Steine für Dorfplatz ausgewählt

26.01.2011

Hollenstede. Die Dorferneuerung in Hollenstede macht Fortschritte. Nun traf sich der zuständige Arbeitskreis im Saal Johannemann, um unter anderem die Pflasterauswahl für die Festwiese und den Dorfplatz zu treffen. Mit dabei war Fachdienstleiterin Monika Kolosser von der Samtgemeinde Fürstenau, die wie die übrigen Teilnehmer den Ausführungen der Ingenieurin Stefanie Janning vom Planungsbüro folgte. Diese erläuterte vorab, dass die Wegbreite im Bereich des Reetbaches auf zwei Meter ausgeweitet worden sei. Zudem sei der Weg über dem Geländeniveau angelegt worden, um zukünftig überflutete Wege zu vermeiden. Hauptsächlich ging es aber um die Pflasterauswahl, die vor allem den Dorfplatz optisch dominieren wird.

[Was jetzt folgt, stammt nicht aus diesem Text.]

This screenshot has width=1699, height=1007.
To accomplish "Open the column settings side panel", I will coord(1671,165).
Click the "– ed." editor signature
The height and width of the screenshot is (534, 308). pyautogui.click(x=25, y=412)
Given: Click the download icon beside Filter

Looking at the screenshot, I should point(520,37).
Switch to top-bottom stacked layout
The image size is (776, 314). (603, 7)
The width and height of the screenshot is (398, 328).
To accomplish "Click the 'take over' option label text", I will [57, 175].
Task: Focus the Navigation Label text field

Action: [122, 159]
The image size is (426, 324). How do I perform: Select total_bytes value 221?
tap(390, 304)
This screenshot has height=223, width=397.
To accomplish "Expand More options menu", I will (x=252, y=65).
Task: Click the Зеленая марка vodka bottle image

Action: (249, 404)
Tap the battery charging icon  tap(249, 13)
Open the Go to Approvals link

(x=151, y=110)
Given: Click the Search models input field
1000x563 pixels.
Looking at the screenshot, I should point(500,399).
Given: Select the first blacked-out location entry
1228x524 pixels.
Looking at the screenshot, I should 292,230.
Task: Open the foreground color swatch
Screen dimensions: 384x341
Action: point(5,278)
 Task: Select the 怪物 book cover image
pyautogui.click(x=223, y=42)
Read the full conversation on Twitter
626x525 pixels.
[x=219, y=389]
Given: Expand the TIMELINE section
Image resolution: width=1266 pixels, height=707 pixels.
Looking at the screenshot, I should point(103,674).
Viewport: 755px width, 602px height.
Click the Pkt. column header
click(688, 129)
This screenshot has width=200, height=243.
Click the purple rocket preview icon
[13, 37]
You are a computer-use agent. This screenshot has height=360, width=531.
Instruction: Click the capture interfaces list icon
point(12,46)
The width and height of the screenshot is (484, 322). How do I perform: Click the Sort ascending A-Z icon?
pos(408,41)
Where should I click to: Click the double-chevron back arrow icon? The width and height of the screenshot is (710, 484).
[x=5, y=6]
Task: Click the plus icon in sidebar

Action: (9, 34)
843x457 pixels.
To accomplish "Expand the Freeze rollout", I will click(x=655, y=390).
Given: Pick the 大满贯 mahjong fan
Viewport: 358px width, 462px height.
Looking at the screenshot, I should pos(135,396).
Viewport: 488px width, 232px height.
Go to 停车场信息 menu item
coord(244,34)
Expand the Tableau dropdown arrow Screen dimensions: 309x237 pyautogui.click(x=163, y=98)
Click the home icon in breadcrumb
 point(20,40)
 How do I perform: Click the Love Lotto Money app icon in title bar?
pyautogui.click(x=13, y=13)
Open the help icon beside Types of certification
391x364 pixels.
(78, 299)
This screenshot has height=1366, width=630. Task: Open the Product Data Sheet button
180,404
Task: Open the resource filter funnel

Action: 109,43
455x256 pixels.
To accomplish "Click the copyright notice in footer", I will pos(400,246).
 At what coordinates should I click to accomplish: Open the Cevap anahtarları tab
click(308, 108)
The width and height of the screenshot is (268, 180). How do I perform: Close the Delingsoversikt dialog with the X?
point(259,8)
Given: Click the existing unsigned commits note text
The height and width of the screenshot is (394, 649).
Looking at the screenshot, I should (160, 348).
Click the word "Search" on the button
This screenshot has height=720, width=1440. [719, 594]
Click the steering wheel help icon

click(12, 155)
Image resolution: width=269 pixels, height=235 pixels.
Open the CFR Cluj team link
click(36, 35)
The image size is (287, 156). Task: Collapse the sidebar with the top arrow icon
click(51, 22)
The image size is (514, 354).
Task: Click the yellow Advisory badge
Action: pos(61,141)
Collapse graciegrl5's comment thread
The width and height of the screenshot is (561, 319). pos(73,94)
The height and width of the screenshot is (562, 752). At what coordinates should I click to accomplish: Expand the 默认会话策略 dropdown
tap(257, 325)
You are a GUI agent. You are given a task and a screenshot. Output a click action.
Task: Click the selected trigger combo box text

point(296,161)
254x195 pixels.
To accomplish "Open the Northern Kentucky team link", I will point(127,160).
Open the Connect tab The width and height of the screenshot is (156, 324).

Die Fläche betrage rund 1200 Quadratmeter, ergänzte Hans Peter Stein als Vorsitzender des Arbeitskreises. Bereits zuvor konnten die Pflastersteine besichtigt werden. Allzu viel Auswahl gab es dabei nicht, lediglich die Entscheidung zwischen Braun-Anthrazit und Grau-Anthrazit musste getroffen werden, die leicht rötliche Variante bekam am Ende die meisten Stimmen. Die Kanten der Steine sind „gerumpelt“, so heißt es im Fachjargon, sie haben keinen glatten Rand. Da die Anschaffung dieser Pflastersorte bezuschusst wird, war auch hier schnell eine
Entscheidung getroffen. Im Bereich der für Busse notwendigen Umfahrt auf dem Dorfplatz werden besonders stabile Verbundpflastersteine verlegt. Bei der weiteren Gestaltung des Dorfplatzes soll eine Urnenwandanlage als Sichtschutz und zur Abgrenzung des Friedhofes errichtet werden, davor sollen Parkplätze schräg angelegt werden. Dies hatte der Arbeitskreis nach Absprache mit Kirchenvorstand, Samtgemeinde und Ingenieurbüro entschieden. Voraussetzung für diese Pläne sei allerdings deren Finanzierbarkeit, signalisierten sowohl die Fachdienstleiterin als auch die Ingenieurin.
Wenn alle Genehmigungen vorliegen, könnten die Bauarbeiten im Juni starten.